L'opale |
L'opale che la
signorina Hunt portava al dito suscitava l'ammirazione di tutti.
«L'ho ereditato da
mio padre che per molto tempo prestò servizio nel Bengala. Era di proprietà di
un Bramino», disse accarezzando la grossa pietra lucente con la punta delle
dita. «Solamente i gioielli indiani hanno un simile splendore... Non so se
dipenda dalla levigatezza o dall'illuminazione, ma talvolta mi sembra che
questa lucentezza abbia in sé un che di mobile, d'irrequieto, come l'occhio di
una persona ».
«Come l'occhio di una persona», ripeté pensoso il signor
Hargrave Jennings.
«E lei cosa ne pensa, signor Jennings?».
Si parlò di tutto, di concerti, di balli, di teatro, ma il
discorso tornava continuamente agli opali indiani.
«Potrei raccontarvi una storia su questa pietra, su questa
cosiddetta pietra», disse infine il signor Jennings, «ma temo di guastare per
sempre alla signorina Hunt la gioia di possedere questo anello. Ma aspettate un
attimo, vorrei cercare il manoscritto fra le mie carte».
La compagnia era molto incuriosita.
«Ascoltate, per piacere. Quello che vi leggerò adesso, è
tratto dagli appunti di viaggio di mio fratello. Allora avevamo deciso di non
rendere pubblico il racconto delle nostre avventure.

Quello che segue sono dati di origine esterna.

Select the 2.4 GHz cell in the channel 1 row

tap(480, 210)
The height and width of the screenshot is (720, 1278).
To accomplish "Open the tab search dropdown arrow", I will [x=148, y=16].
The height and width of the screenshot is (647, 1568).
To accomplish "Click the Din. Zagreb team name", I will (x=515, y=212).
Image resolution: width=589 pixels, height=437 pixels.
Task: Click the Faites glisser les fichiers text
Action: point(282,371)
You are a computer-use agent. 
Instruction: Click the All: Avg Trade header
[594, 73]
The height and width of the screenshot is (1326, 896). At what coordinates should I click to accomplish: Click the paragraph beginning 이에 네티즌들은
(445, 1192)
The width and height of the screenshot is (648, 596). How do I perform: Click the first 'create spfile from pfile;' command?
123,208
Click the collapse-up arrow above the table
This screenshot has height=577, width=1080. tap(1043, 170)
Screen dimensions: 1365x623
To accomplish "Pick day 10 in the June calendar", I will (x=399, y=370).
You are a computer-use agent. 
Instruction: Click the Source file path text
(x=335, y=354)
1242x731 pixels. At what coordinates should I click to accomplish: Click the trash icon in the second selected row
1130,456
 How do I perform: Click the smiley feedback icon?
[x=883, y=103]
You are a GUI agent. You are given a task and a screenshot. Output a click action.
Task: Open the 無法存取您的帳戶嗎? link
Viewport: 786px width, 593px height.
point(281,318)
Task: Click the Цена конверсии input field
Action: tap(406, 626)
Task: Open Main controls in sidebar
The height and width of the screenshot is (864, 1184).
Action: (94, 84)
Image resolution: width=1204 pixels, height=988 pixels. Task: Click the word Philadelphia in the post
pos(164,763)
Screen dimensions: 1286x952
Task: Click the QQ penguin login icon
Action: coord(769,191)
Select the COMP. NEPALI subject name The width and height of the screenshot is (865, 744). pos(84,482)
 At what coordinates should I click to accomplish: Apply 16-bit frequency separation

«Dunque presso Mahawalipur la giungla si spinge in una
striscia sottile sino in prossimità del mare. Le vie d'acqua canalizzate
costruite dal governo attraversano il paese da Madras fin quasi a
Tritschìnopolìs, eppure l'interno è ancora inesplorato, un luogo selvaggio, impenetrabile,
un focolaio di febbri.
«La nostra
spedizione era appena giunta e i servitori Tamil dalla pelle scura scaricavano
dalle barche le innumerevoli tende, casse e valigie che gli indigeni dovevano
trasportare fino a Mahawalipur, la città scavata nella roccia, attraversando
folte risaie da cui, come isole che emergono da un mare ondulato verde chiaro, spuntavano qua e
là gruppi di palme piramidali.
«Il colonnello Sturt, mio fratello e io ci accampammo
subito in uno dei piccoli templi che, scolpiti dalla roccia o in essa incisi,
rappresentavano delle vere meraviglie dell'antica architettura dravidica.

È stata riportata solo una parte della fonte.